On complements of convex polyhedra as polynomial images of ${\mathbb R}^n$

TL;DR

This paper proves constructively that the complements of certain unbounded convex polyhedra and their interiors are polynomial images of Euclidean space, extending previous results to the non-compact case with new techniques.

Contribution

It provides a full characterization of complements of convex polyhedra as polynomial images of R^n, including unbounded cases, using advanced rational separation methods.

Findings

Complements of unbounded convex polyhedra are polynomial images of R^n.

Complements of their interiors are also polynomial images of R^n.

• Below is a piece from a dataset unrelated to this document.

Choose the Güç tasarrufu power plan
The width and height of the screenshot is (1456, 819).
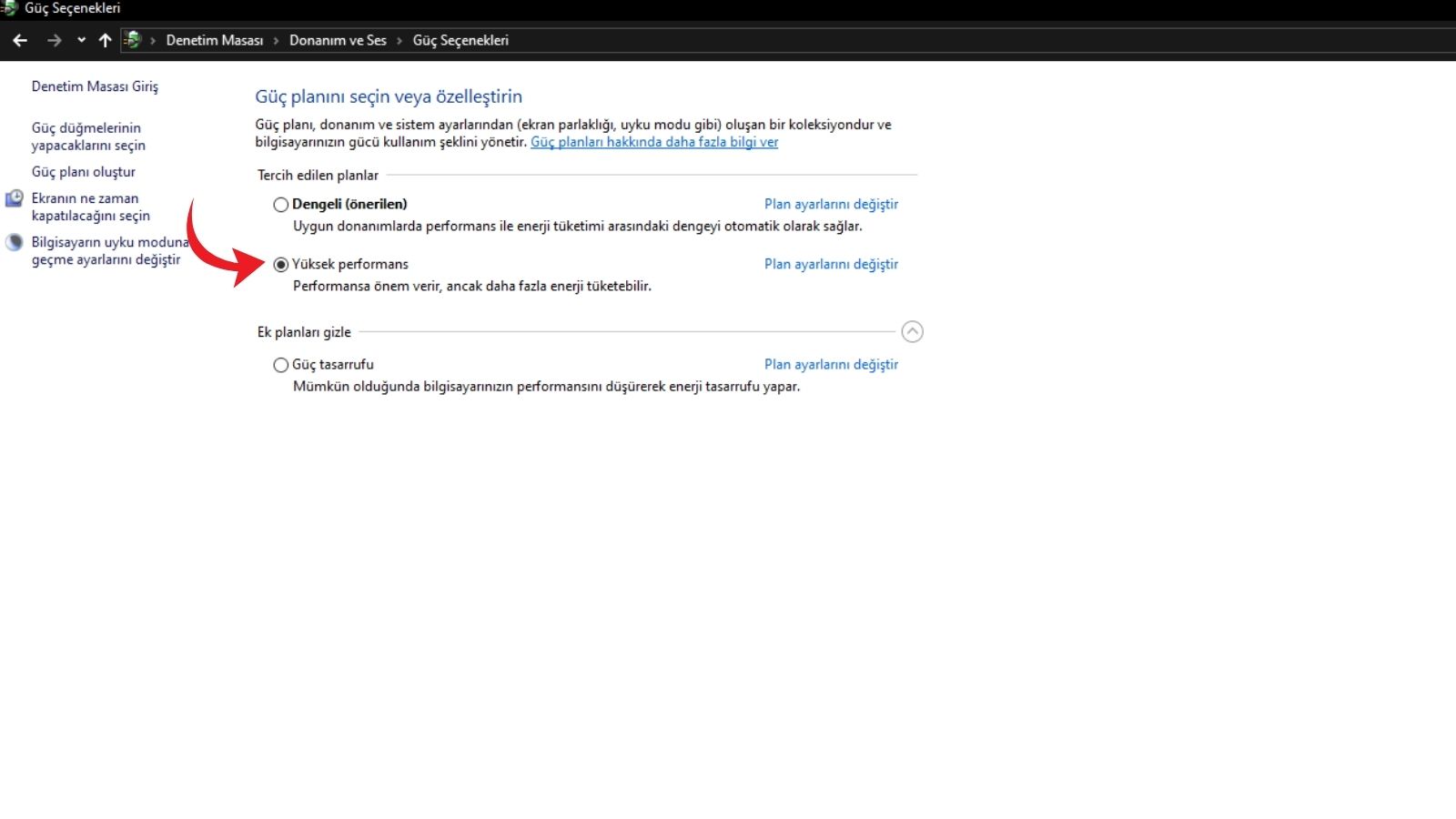pyautogui.click(x=281, y=365)
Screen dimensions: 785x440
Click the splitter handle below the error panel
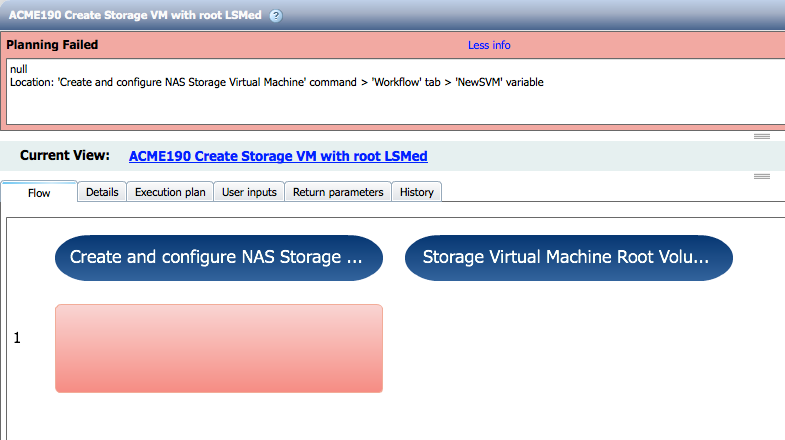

The results extend previous work on compact and small-dimensional cases.

Abstract

In this work we prove constructively that the complement ${\mathbb R}^n\setminus{\mathcal K}$ of an $n$-dimensional unbounded convex polyhedron ${\mathcal K}\subset{\mathbb R}^n$ and the complement ${\mathbb R}^n\setminus{\rm Int}({\mathcal K})$ of its interior are polynomial images of ${\mathbb R}^n$ whenever ${\mathcal K}$ does not disconnect ${\mathbb R}^n$. The compact case and the case of convex polyhedra of small dimension were approached by the authors in previous works. Consequently, the results of this article provide a full answer to the representation as polynomial images of Euclidean spaces of complements of convex polyhedra and its interiors. The techniques here are more sophisticated than those corresponding to the compact case and require a rational separation result for certain type of (non-compact) semialgebraic sets, that has interest by its own.